Results of the recent audit of the immigration offices in Poland run by the Polish Audit Office (NIK) show that the Polish public administration is unable to handle the rapidly growing number of foreign nationals migrating to Poland. Average processing times have increased more than threefold over the last four years, to 206 days. In extreme cases, some foreign nationals waited for more than three years for a residence permit decision. The government is now reviewing the audit report to propose actions aiming at improving immigration processes.

Karolina Schiffter, Partner, Kinga Polewka, Lawyer, Raczkowski Paruch

 

 

Russia: New forms of migration reports and applications

Starting from 9 September 2019, companies must use new forms of the migration reports and applications for their submissions to the migration authorities for hiring foreign nationals.
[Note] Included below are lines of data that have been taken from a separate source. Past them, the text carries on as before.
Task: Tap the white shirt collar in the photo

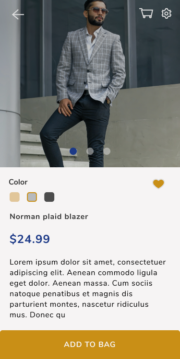Action: point(93,39)
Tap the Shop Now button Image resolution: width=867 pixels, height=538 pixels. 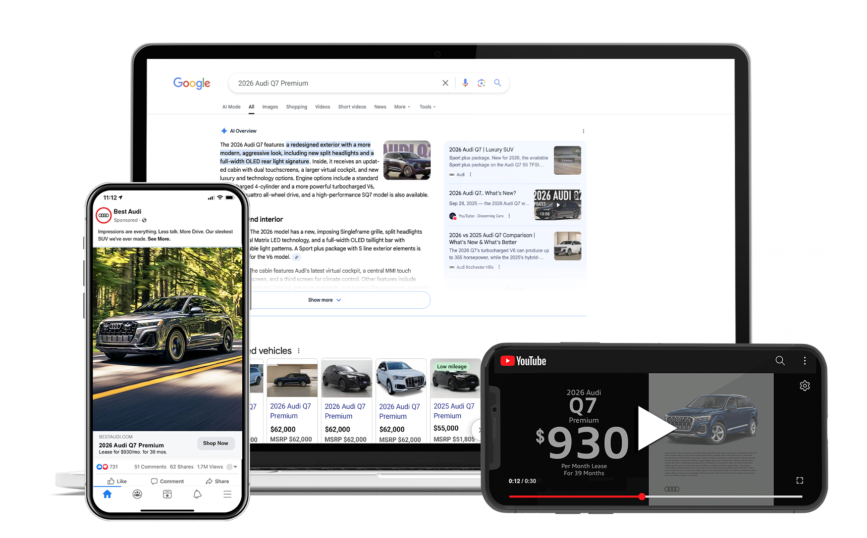pos(216,443)
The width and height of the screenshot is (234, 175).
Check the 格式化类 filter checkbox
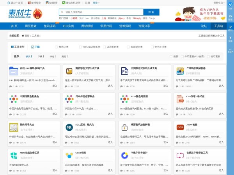point(56,47)
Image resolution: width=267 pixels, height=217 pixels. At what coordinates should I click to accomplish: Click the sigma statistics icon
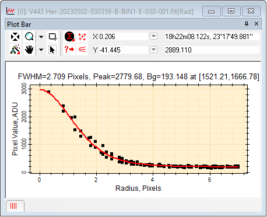69,37
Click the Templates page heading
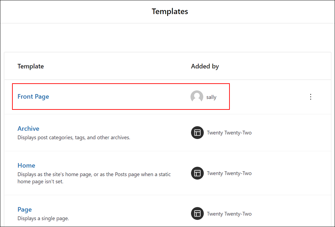The width and height of the screenshot is (335, 227). [x=170, y=11]
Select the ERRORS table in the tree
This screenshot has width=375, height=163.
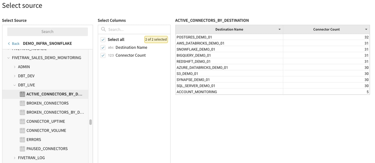click(x=34, y=140)
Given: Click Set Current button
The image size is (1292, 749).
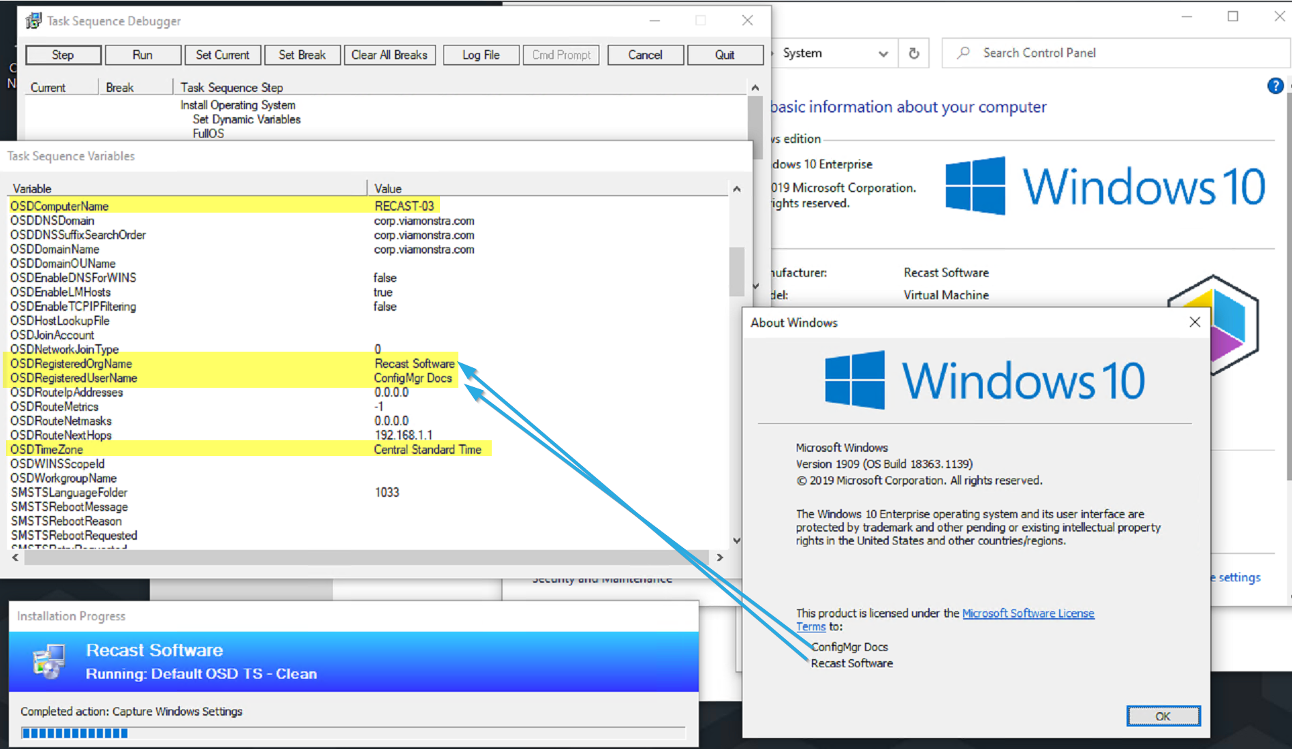Looking at the screenshot, I should tap(222, 55).
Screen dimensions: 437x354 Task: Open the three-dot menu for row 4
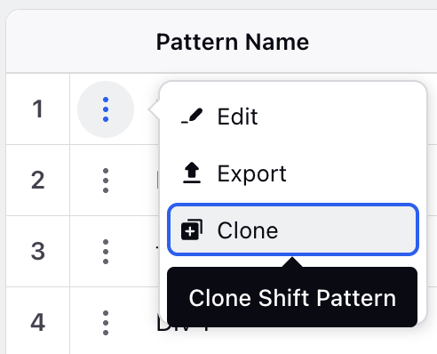point(106,323)
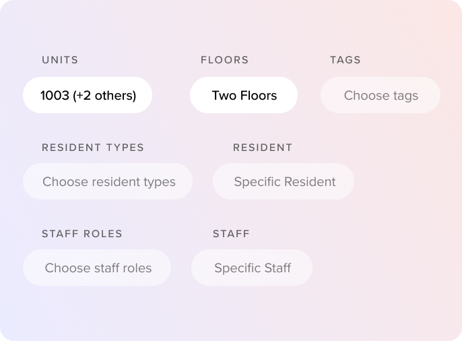Open the Choose resident types selector
Viewport: 462px width, 341px height.
(108, 181)
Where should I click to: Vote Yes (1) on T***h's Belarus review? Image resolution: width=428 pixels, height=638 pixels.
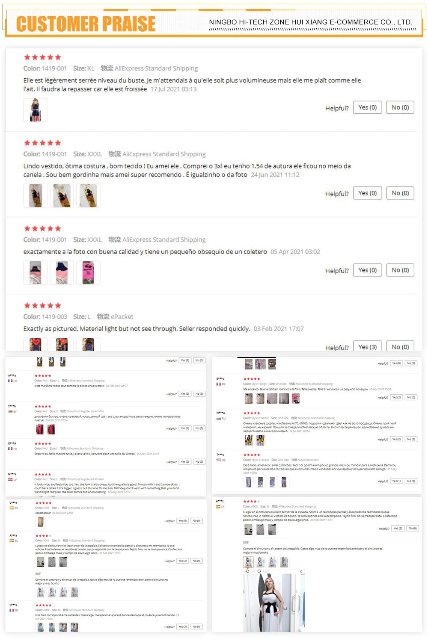(x=185, y=428)
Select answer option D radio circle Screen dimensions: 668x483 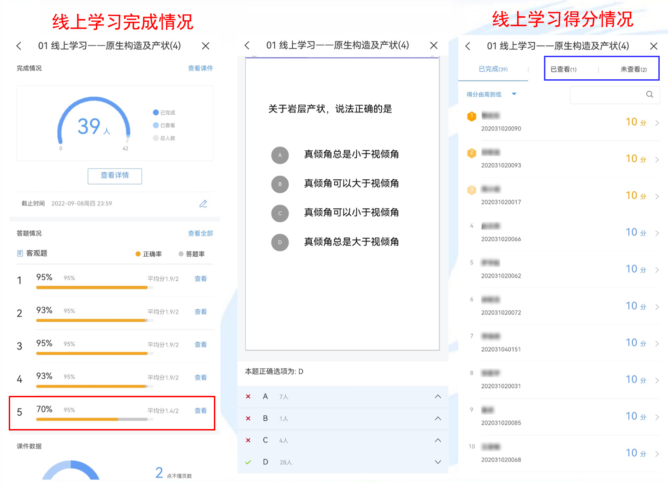pyautogui.click(x=280, y=242)
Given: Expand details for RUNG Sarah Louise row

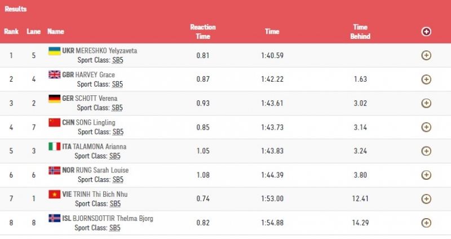Looking at the screenshot, I should (x=426, y=175).
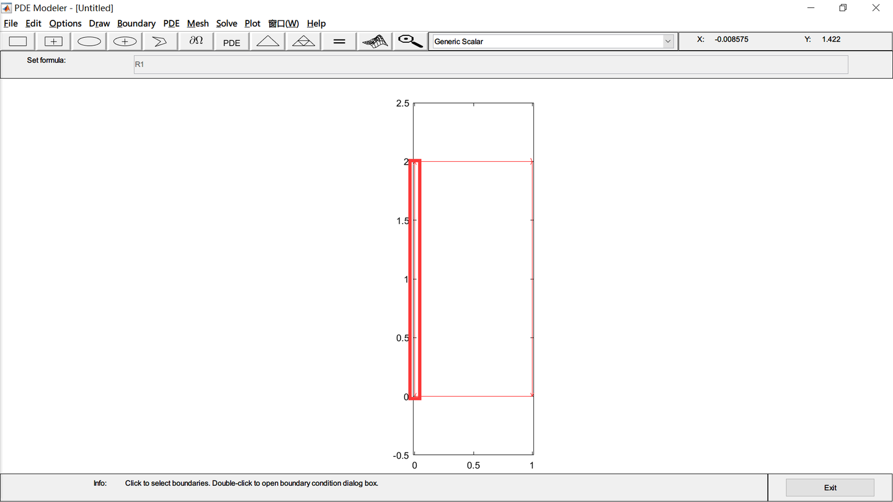Open the Generic Scalar application dropdown

[668, 41]
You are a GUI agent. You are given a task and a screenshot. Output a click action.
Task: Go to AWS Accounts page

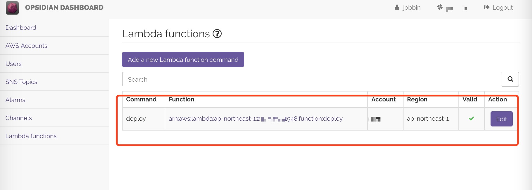pyautogui.click(x=26, y=46)
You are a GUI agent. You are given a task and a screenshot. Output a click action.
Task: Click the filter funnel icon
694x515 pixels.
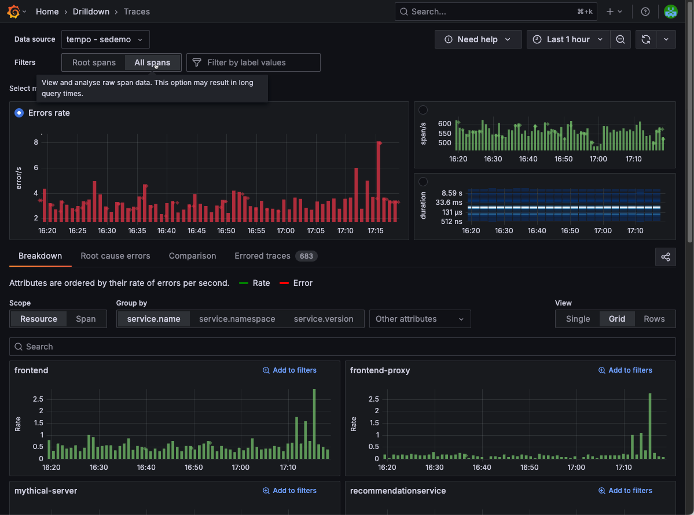197,62
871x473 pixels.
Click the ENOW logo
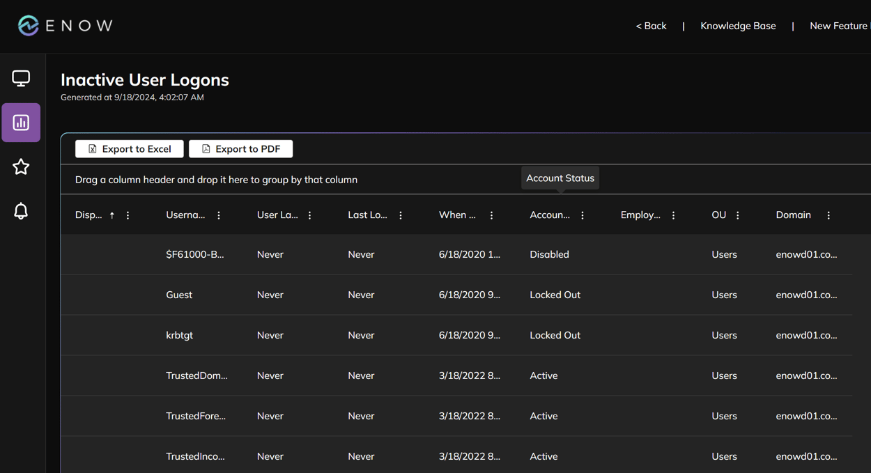65,25
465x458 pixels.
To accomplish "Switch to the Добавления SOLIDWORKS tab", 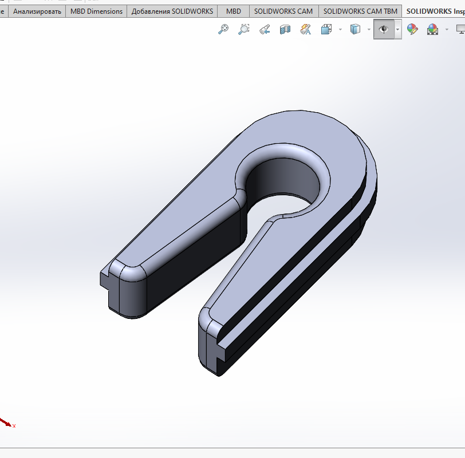I will point(172,11).
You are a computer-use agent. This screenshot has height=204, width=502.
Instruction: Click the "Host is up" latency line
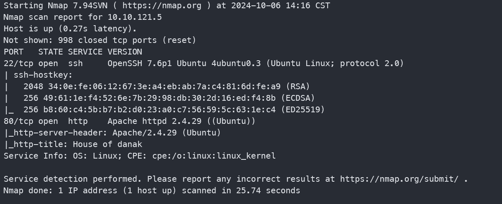(x=70, y=29)
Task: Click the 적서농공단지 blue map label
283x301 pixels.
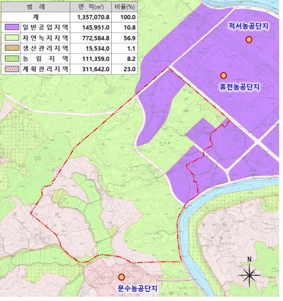Action: [x=248, y=26]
The new forms were approved by an Order of the Ministry of Internal Affairs of the Russian Federation.

The following obligatory reporting forms are being changed, namely:

  • quarterly notification on salary payments to highly qualified foreign specialists;
  • notification of the conclusion or termination of employment contract or service contract with a foreign national.

All reports submitted after 9 September 2019, should be prepared using the new forms. Failure to use the correct form of notification may entail an administrative fine of up to RUB 1,000,000 or the administrative suspension of a company’s activity for up to 90 days.

A new form is also being introduced for the application that must be made on the engagement of a highly qualified foreign specialist.

Notifications and applications submitted before 9 September 2019 using the old forms will be valid and re-submission using the new forms is not required.

Irina Anyukhina, Partner, Margarita Egiazarova, Associate, ALRUD Law Firm

 

United Kingdom: UK Government publishes no-deal Brexit immigration policy

On 4 September 2019, the UK Government announced that in the event of a no-deal Brexit, freedom of movement will continue until 31 December 2020. However, after Brexit, EEA and Swiss nationals, along with their spouse or partner and children under 18 can voluntarily apply for European Temporary Leave to Remain (‘Euro TLR’), which will be a free, online application and subject to criminality checks. The status will be valid for 36 months from the date of grant and does not restrict allowed activities.

The advantage of holding Euro TLR is that time spent with this status can be counted towards settlement in a category that leads to settlement under the immigration system that is due to be implemented from 1 January 2021.

Those who do not apply for Euro TLR or under another immigration category must leave the UK by 31 December 2020.